EXERCICE
Disposez toutes les lignes des entrées ci-dessous en un tableau Markdown à deux colonnes, « N° » pour le numéro de rang et « Ligne » pour la ligne, sans les lignes vides. N'incluez pas les images dans la réponse.

■ ■ ■ ■ ■ ■ ■

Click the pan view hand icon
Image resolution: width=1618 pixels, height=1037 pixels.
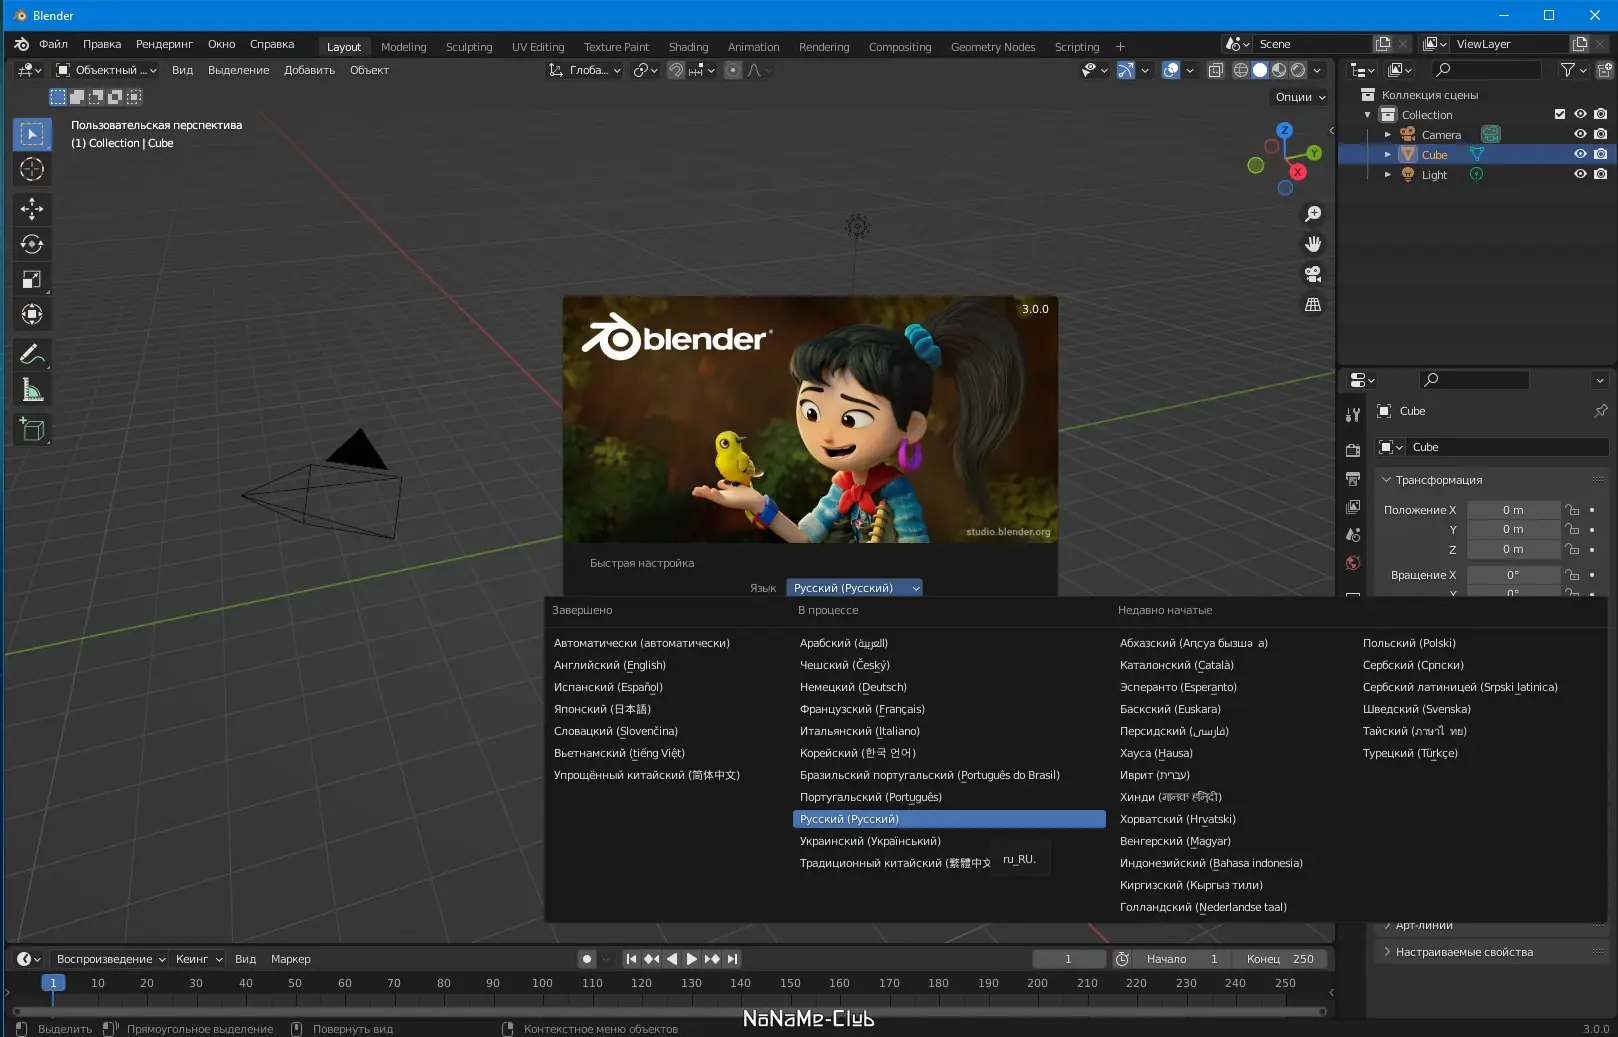[x=1313, y=244]
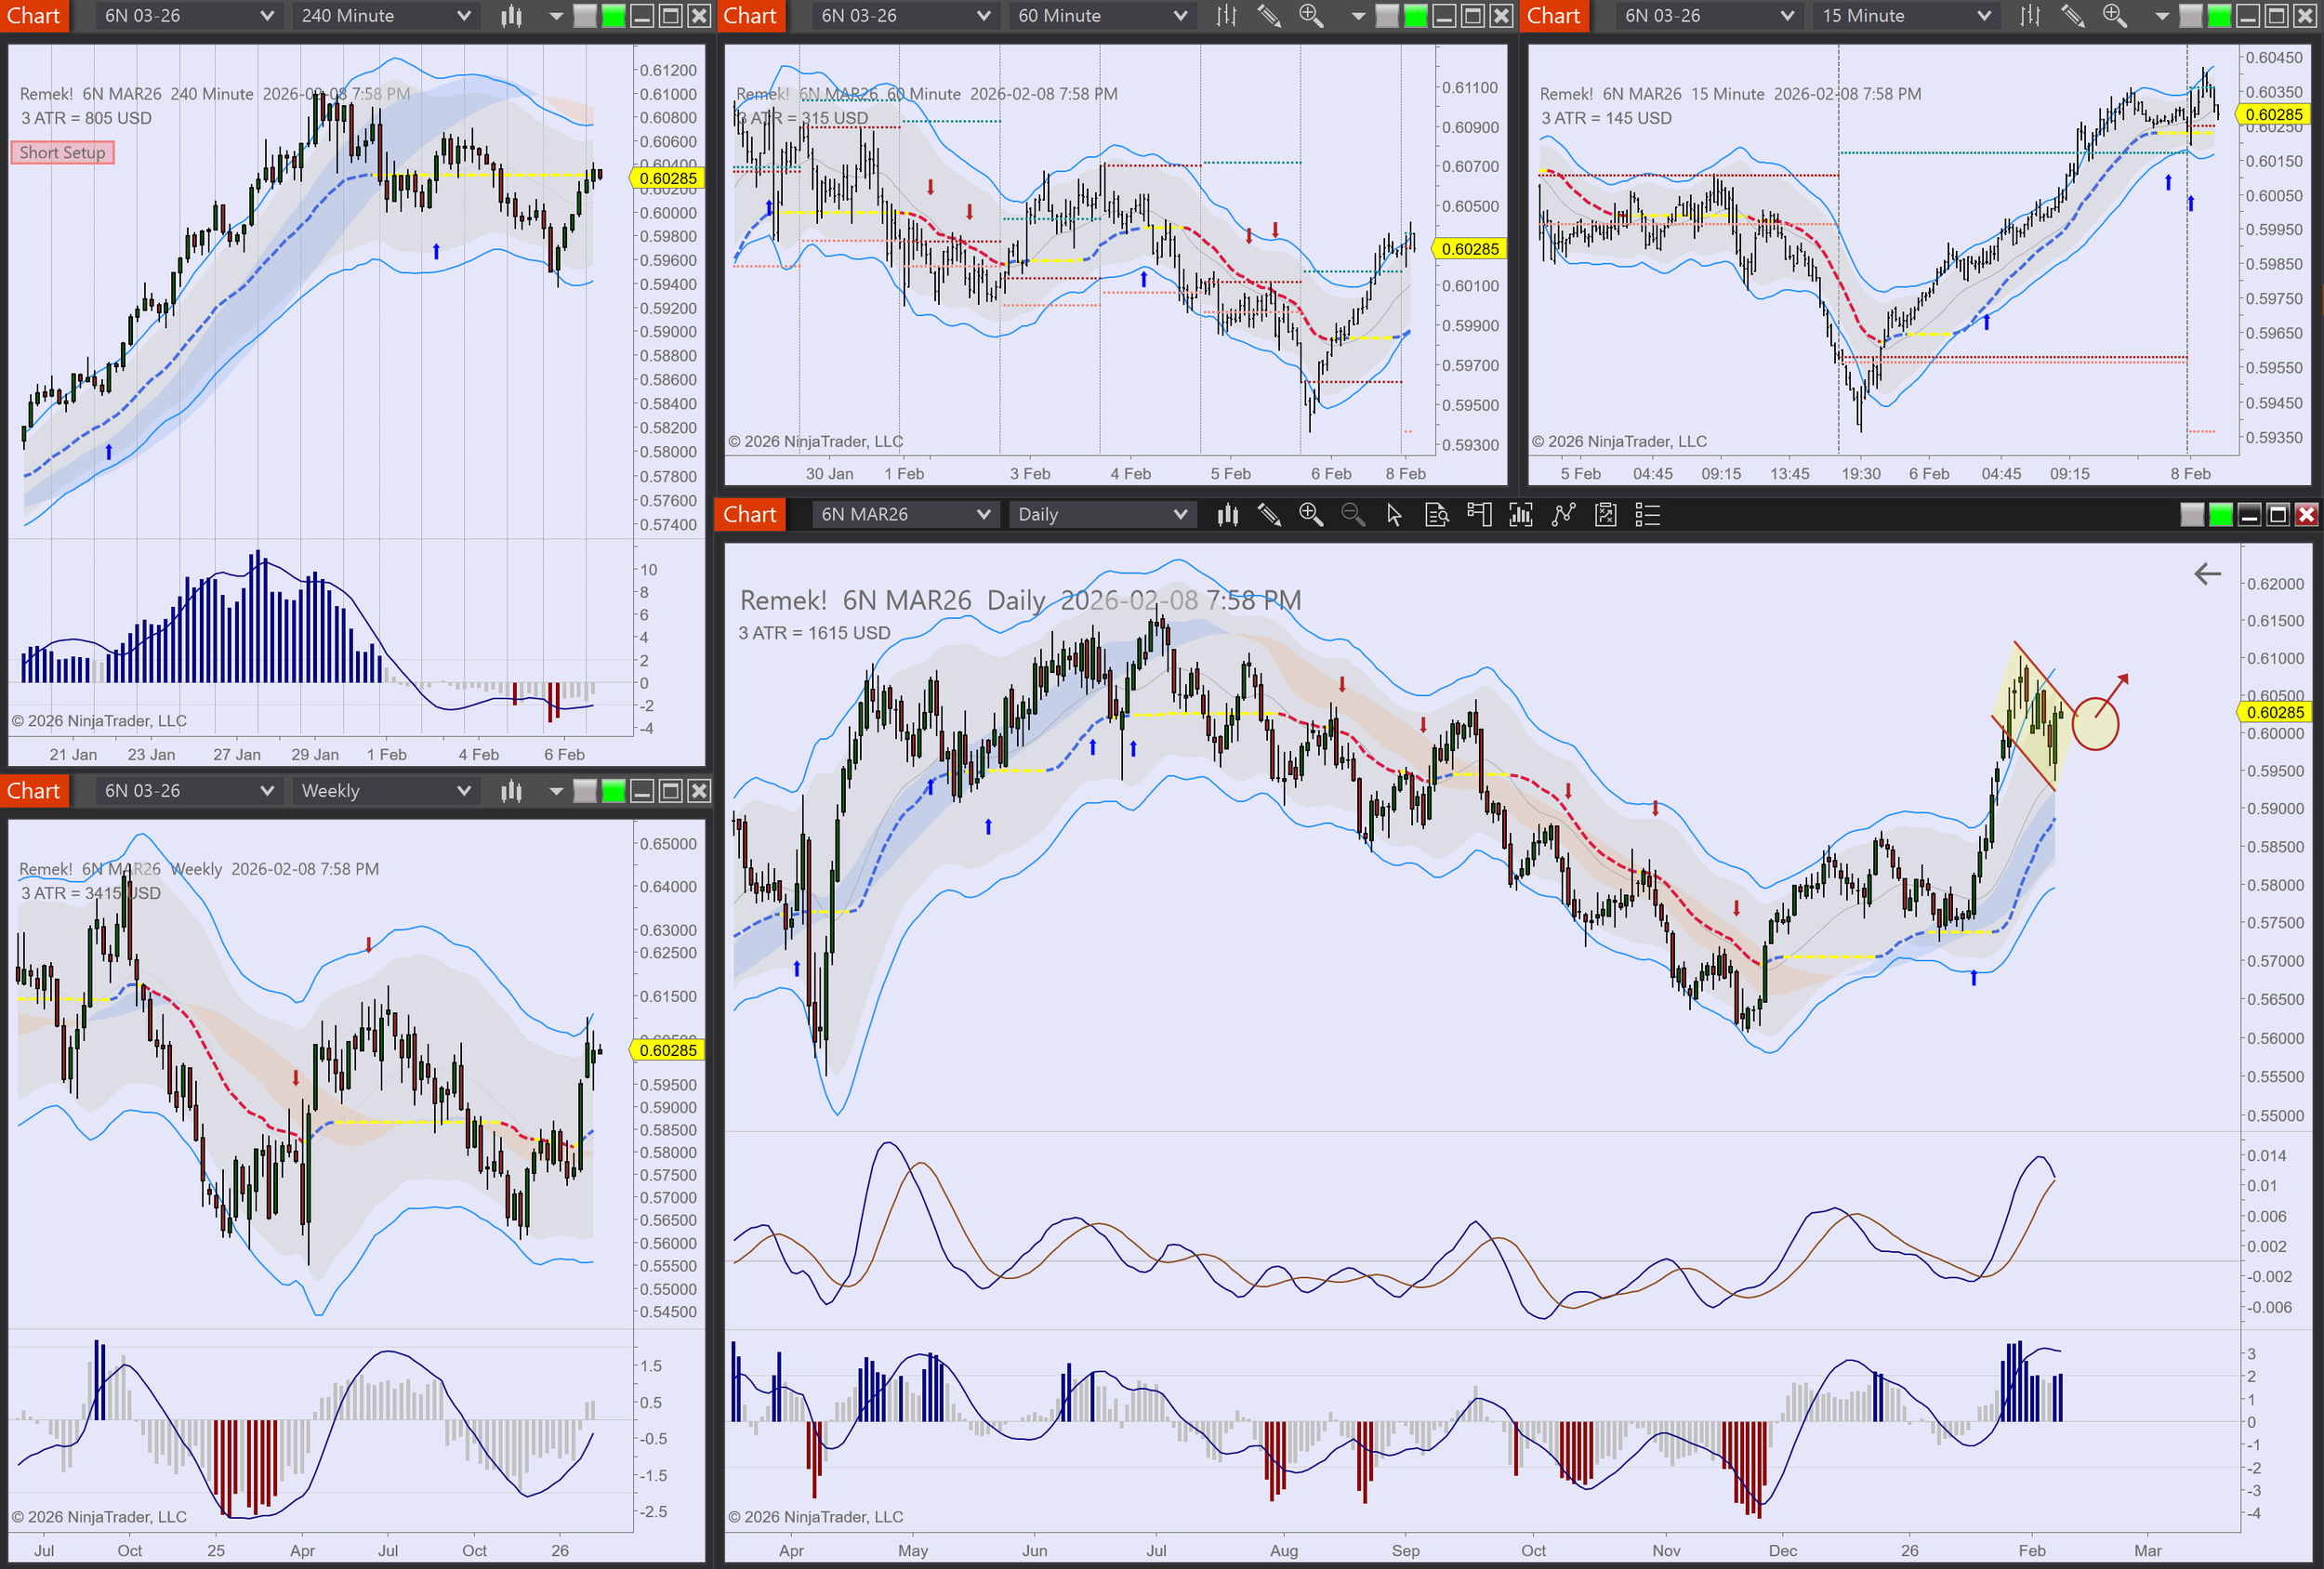Open bar type selector on Daily chart
The image size is (2324, 1569).
[x=1227, y=514]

■ ■ ■ ■ ■ ■ ■

RÉPONSE
| N° | Ligne |
|---|---|
| 1 | Click the pan view hand icon |
| 2 | Image resolution: width=1618 pixels, height=1037 pixels. |
| 3 | [x=1313, y=244] |
| 4 | Open bar type selector on Daily chart |
| 5 | The image size is (2324, 1569). |
| 6 | [x=1227, y=514] |